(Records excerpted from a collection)
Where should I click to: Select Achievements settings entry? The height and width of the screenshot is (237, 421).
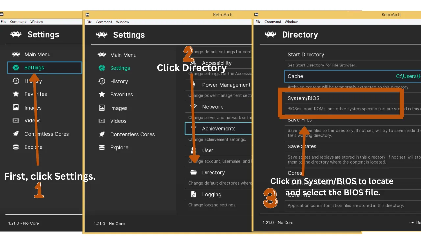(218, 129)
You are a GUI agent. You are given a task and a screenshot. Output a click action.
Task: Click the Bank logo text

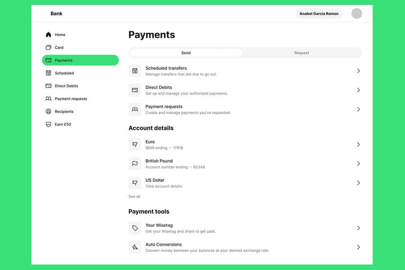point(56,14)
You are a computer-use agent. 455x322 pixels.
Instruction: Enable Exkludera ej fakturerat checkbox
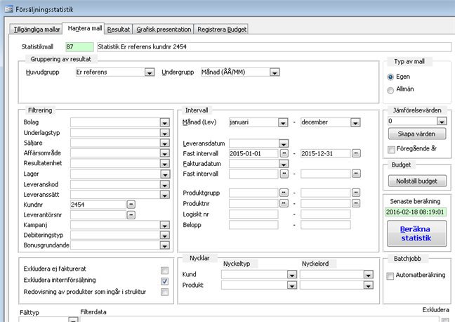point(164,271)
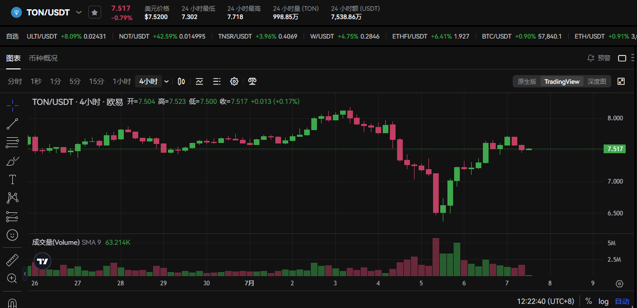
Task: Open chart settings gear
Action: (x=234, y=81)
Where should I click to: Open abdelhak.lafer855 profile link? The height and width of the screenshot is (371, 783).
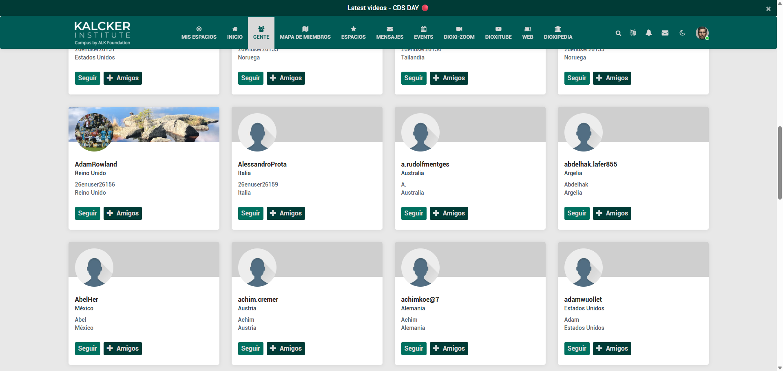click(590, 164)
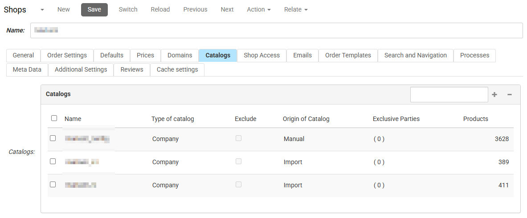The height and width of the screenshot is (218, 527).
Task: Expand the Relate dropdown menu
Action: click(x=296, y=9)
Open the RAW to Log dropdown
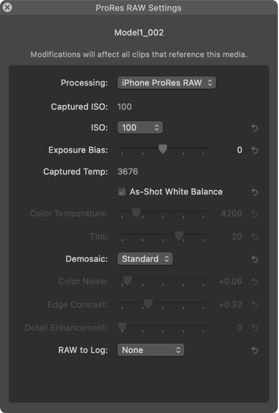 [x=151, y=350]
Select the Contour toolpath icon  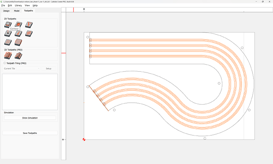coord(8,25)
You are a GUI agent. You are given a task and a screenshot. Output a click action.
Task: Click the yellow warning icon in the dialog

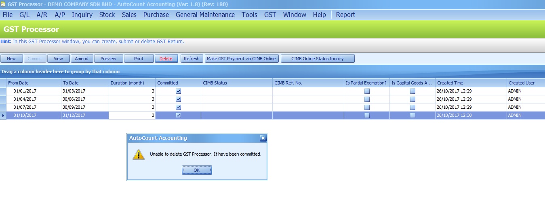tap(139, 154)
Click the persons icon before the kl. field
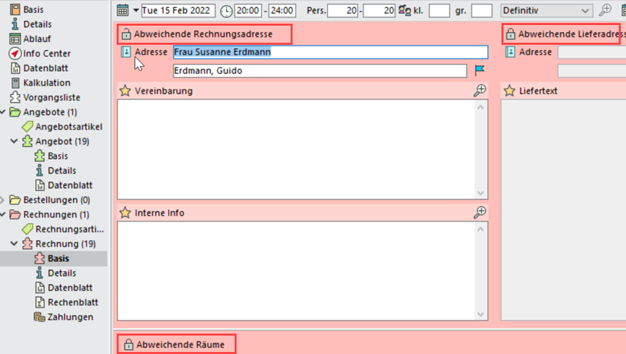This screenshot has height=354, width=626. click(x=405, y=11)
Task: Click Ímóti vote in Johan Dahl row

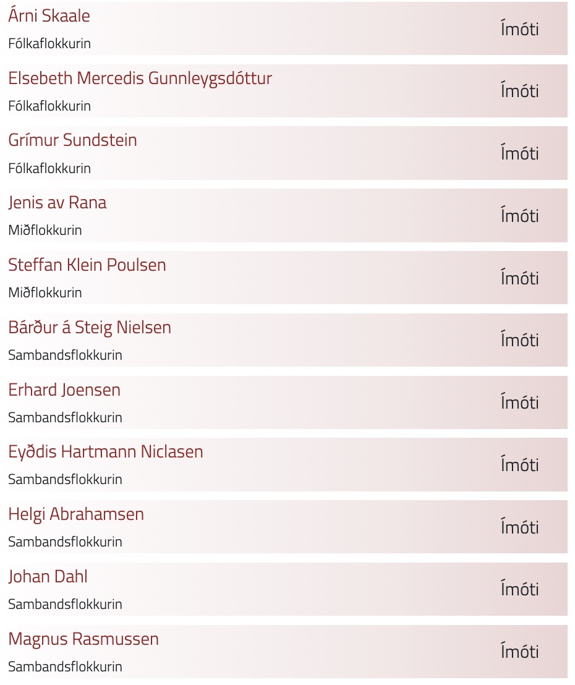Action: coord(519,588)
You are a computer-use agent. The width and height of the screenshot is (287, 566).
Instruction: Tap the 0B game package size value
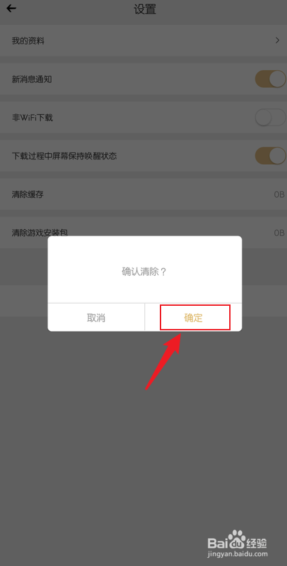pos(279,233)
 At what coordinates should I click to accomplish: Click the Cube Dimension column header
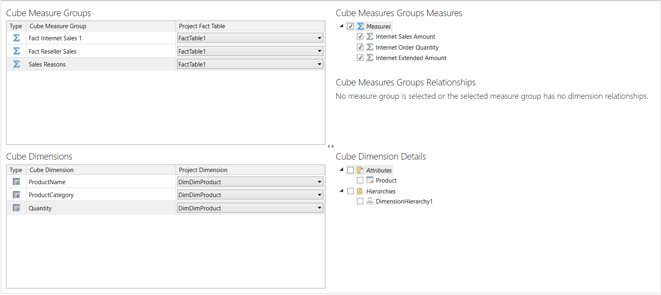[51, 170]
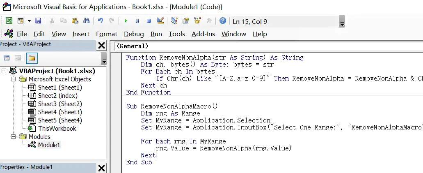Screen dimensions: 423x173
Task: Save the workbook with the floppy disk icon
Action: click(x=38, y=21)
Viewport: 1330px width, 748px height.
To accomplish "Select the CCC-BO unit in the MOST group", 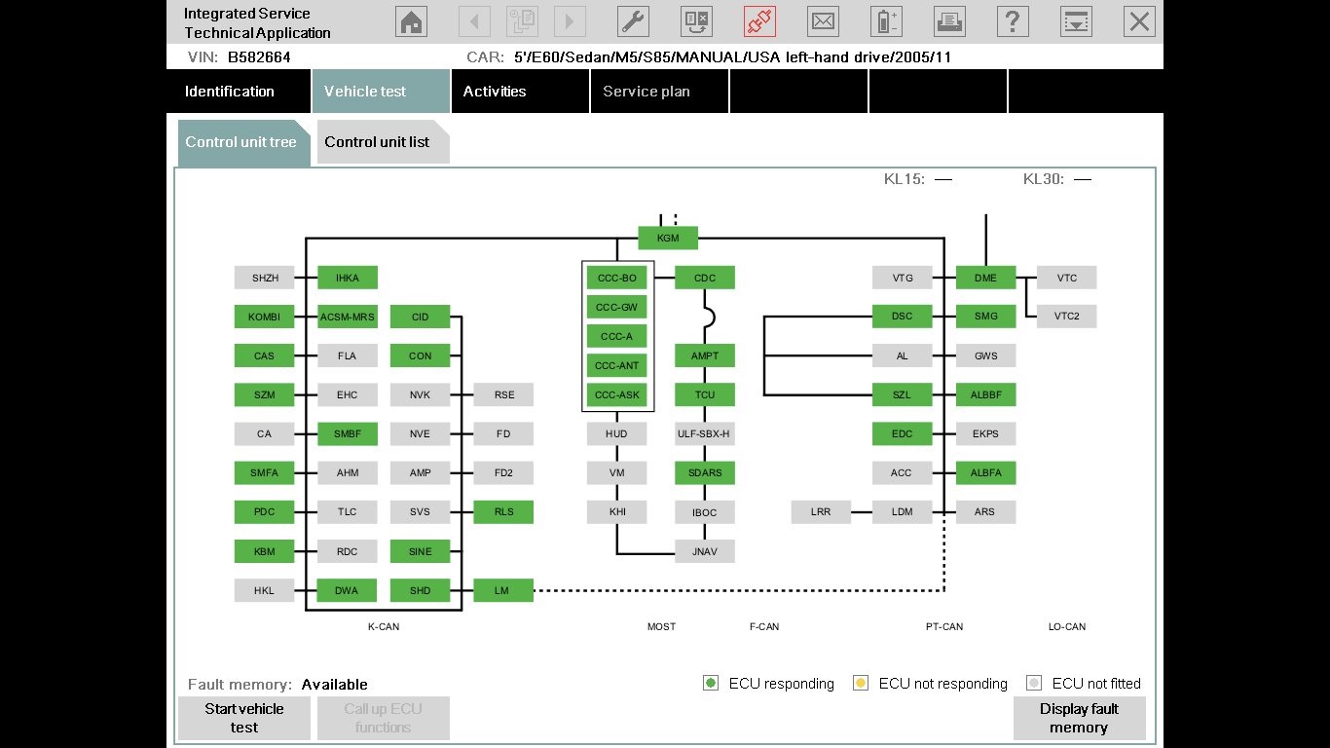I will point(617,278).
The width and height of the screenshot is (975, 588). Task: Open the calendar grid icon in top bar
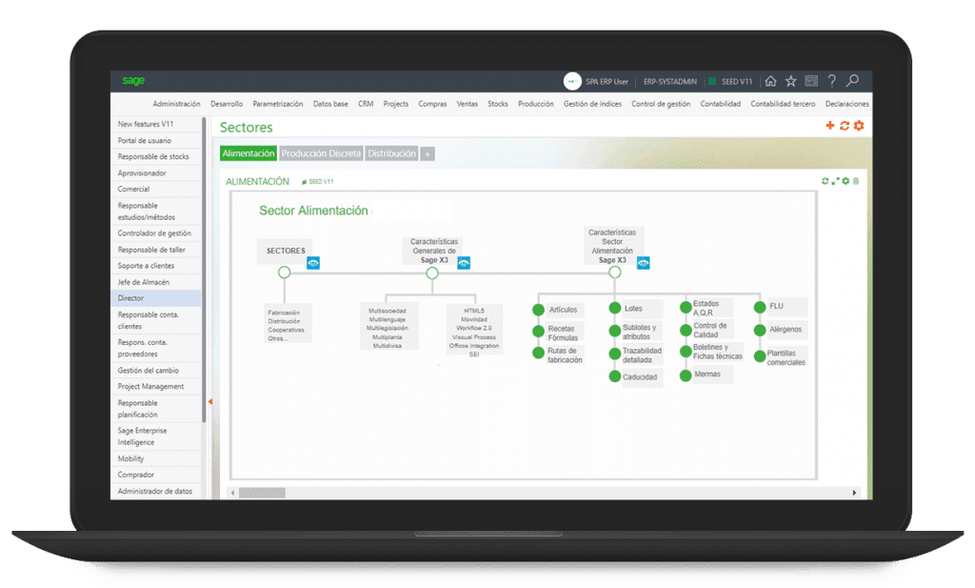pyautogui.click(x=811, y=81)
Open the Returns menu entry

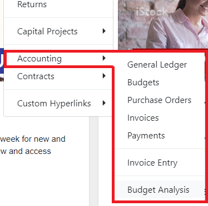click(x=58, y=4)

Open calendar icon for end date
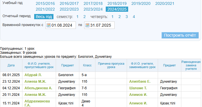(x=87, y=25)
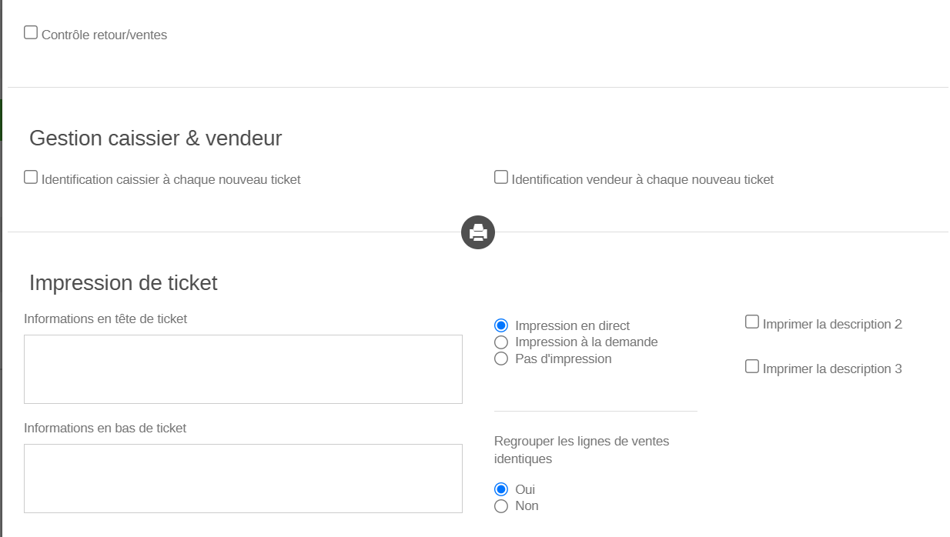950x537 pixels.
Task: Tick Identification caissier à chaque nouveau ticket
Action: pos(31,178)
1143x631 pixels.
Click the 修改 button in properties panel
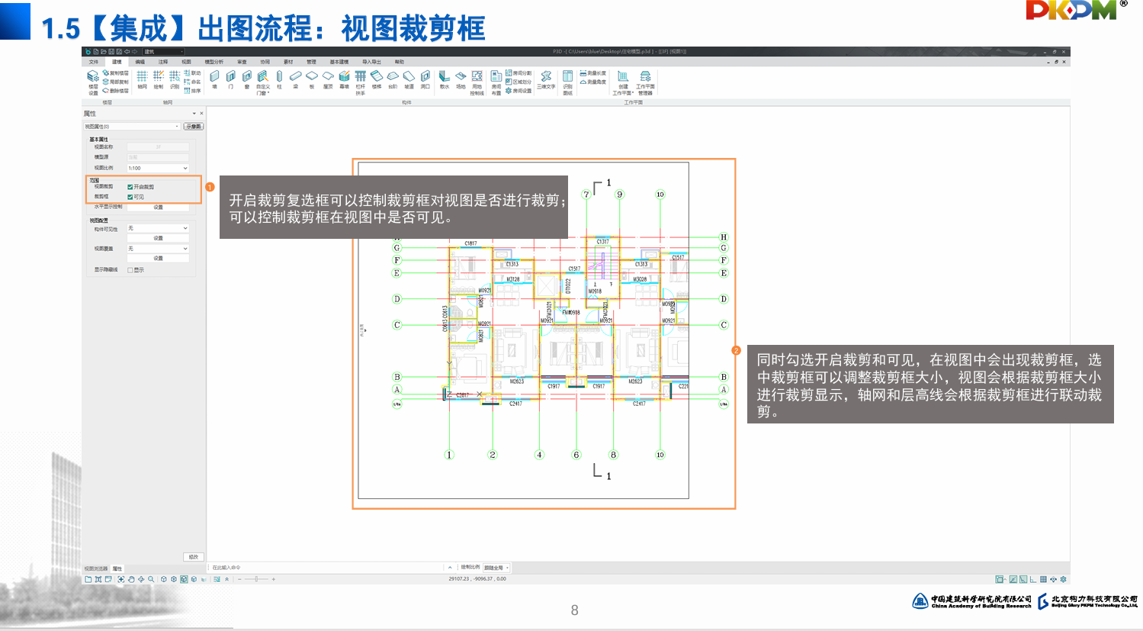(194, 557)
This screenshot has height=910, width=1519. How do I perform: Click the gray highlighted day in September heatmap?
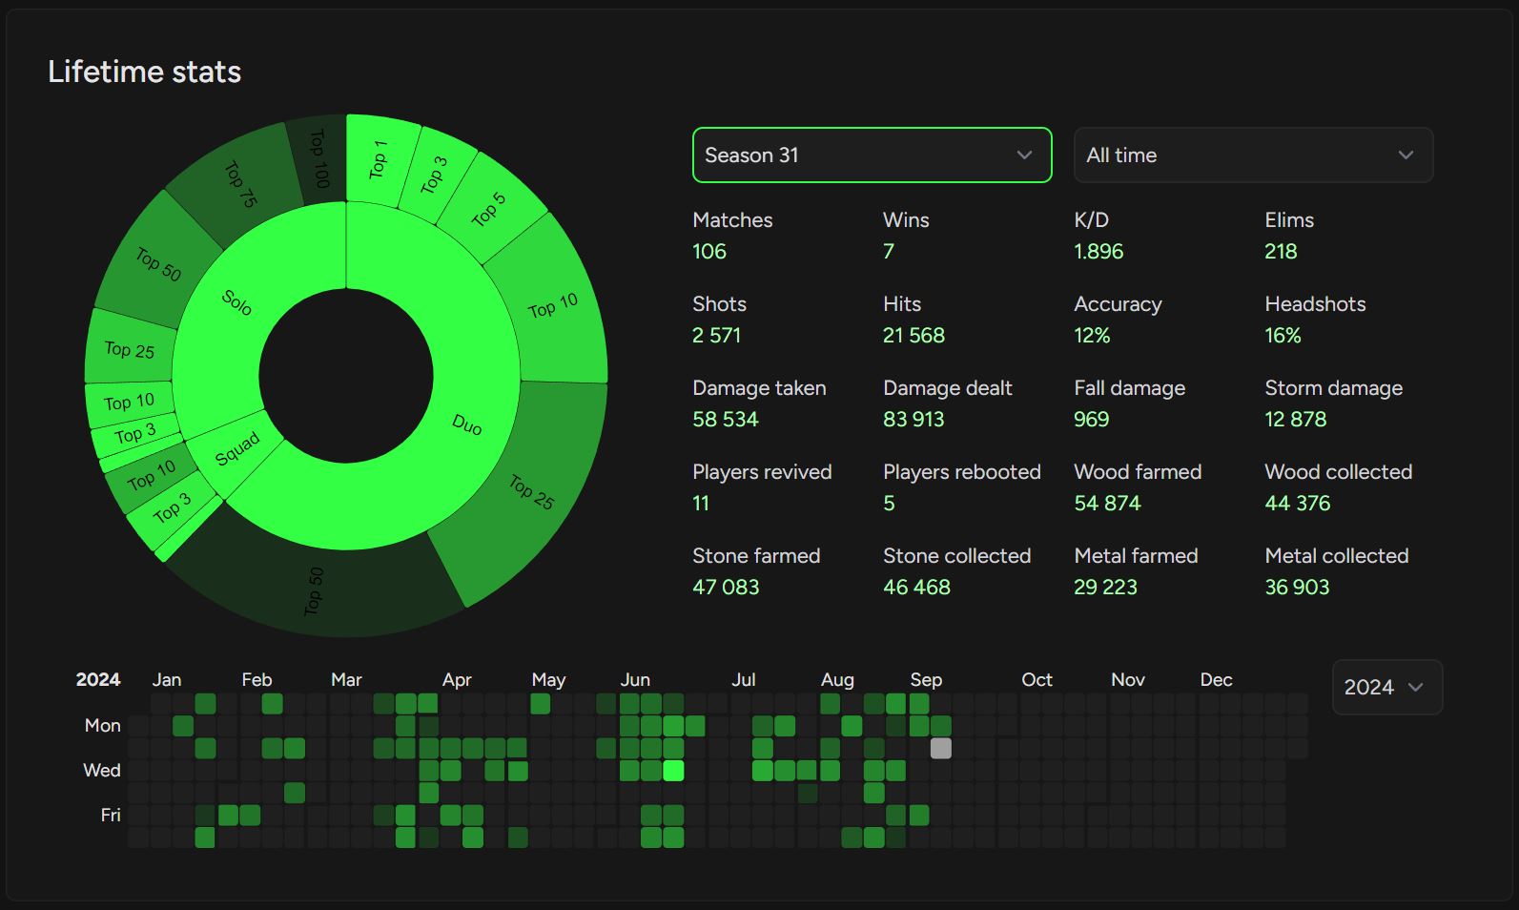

Instructions to follow.
Note every line of the entries in which "agent" appears, and copy it down.

Answer to the problem.
You are a GUI agent. You are given a task and a screenshot. Output a click action.
You are a computer-use agent. 455x322 pixels.
You are a GUI agent. You are given a task and a screenshot. Output a click action.
You are a computer-use agent. The width and height of the screenshot is (287, 566).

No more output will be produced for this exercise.